Arun Jayaram: Thank you. Appreciate it.

Operator: Your next question comes from Charles Meade with Johnson Rice.

Charles Meade: Roger to you and your whole team there; I have a lot of questions I’d like to ask, but I’m just start with — well, I’ll just do the 2, I wanted to follow up. But the first is on the Tupper Montney. 2 things I’m wondering about there. One, you guys cited that well performance up there as one of the reasons that you’re towards the low end of your production guidance on the quarter. And so my question is, was that a onetime thing, something you just saw in 4Q? Or is that something that’s going to carry forward more central to your view of the asset? And then second, you referenced $4 an Mcf in your plan, but we’re a good, call it, 20%, 30% below that as you sit here this morning. So is there any flexibility in what you’re going to do in the Tupper in ’23?

Roger Jenkins: Eric’s going to hand that for you, Charles.

Eric Hambly: Okay. First, let me address the well performance issue that we experienced in the fourth quarter. We were able to pretty successfully execute our planned program in 2022. As we highlighted, we brought online 20 new wells. One consequence of permitting restrictions that were experienced last year is about half of those wells were producing into a facility-constrained system. So the wells were producing at a near — basically a flat rate because we were not able to construct debottlenecking pipeline. And we expected that those wells that were producing at a flat rate because of a facility constraint would remain effectively flat through the fourth quarter. As we progressed late into the fourth quarter, we saw that the wells through natural decline came down below that facility constraint.

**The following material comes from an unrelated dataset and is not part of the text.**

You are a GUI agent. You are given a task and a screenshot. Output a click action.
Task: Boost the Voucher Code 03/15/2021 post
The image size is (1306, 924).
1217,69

And it was a little bit challenging for us to model exactly when that would happen based on the data we have through constrained wells. So I would characterize that as a onetime and our forecast going forward reflects the performance of the wells, and that’s reflected in our guidance here today. From a gas price perspective, we did model 2023 at an average of CAD4 ACO as you noted. What I would try to provide some color around sensitivity because it is quite sensitive. For every roughly CAD0.50 ACO, you might see something in the 1,500 to 2,000 BOE net impact on annual average. So you can use that as a go by if you have a different perspective on gas price, you can kind of get a sensitivity for how much production might go up or down based on a $0.50 increase or decrease on the AECO price.

Hopefully, that addresses your question.

Roger Jenkins: One more bit of color on that, Charles. While there’s a lot of talk about royalty in the Montney, new wells now under their regime for the first year only pay a 5% royalty. And even at this elevated price, as you stated this morning were about 14%. Well, every day in the Haynesville and the Marcellus is 25%. So a lot of talk, but it’s always below the United States.

Eric Hambly: Just one last comment while we’re talking about Tupper, — you may have noted that on January 18 of this year, the Bluebird River Nations entered into an agreement with the province of British Colombia regarding the infringement of treaty rights. And while that agreement is significant and impactful to those E&P companies that are affected on public lands, Murphy’s acreage is on private lands. And we do not expect any go-forward limitations on our ability to execute our program because we’re on private lands and based on our understanding of the agreement that was just reached.